Monday, May 27, 2013

Chinese Douchebag Teen Makes Mark on History

Chinese tourists. What can be said about Chinese tourists that hasn't already been said by the multitude of signs in mandarin at every major tourism attraction, urging those who understand the language not to spit or litter. There is a certain indignation felt by the Chinese people for being specifically targeted in this way abroad. As a country with such pride in its own cultural heritage, (proudly exemplified by this blog), it's especially disheartening to see our countrymen being disrespectful of the cultural heritage of other civilizations. Teen douche Ding Jinhao did exactly that, and stirred up a shitstorm on weibo, drawing the ire and despair of billions of Chinese netizens.

I kind of feel sorry for the kid. Imagine a 15-year-old, spoon fed by your rich parents everything you ever needed in China, and suddenly one day your parents got the bright idea that you should expand your horizons.
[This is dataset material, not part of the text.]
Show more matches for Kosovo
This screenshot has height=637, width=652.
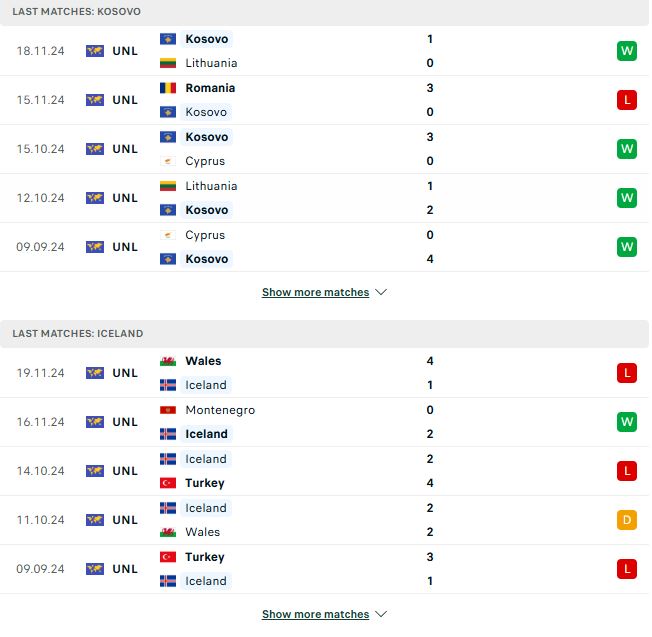pos(315,293)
Of course, you jump at any chance to ditch school and take a break from being around all the poor people, so you gladly jump on the jumbo jet with your ipod plugged into your ipad and took a 20 hr flight.

It wasn't until you landed that you realized that you're in the middle of a fucking desert, your have no 4G connection, and the only word you understood from the terrorist looking guy greeting you at the gate is "清凉油?”
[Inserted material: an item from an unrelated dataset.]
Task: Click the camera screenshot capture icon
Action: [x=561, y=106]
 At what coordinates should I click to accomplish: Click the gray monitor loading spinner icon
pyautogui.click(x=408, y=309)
Yes, you've read and forgotten about the pyramids and the obelisks. You were mildly impressed with all the sand, and a camel bit you in the butt when you weren't paying attention. All in all, the trip wasn't that terrible, and you made it to the Temple of Luxor. The guide was droning on and on about the hieroglyphs, and you wander off pretending to appreciate the sculptures of dead people with weird feet.

It suddenly dawned on you, you are alone, in a country thousands of miles away from your home, in a 3500-year-old temple and your 4G still doesn't work. You are standing in history, this is closest you've ever been to connecting with the souls of past and humanity. You feel elated, you feel alive, you took out your pocket knife, and immortalized yourself by carving into the sculpture "丁锦昊到此一游"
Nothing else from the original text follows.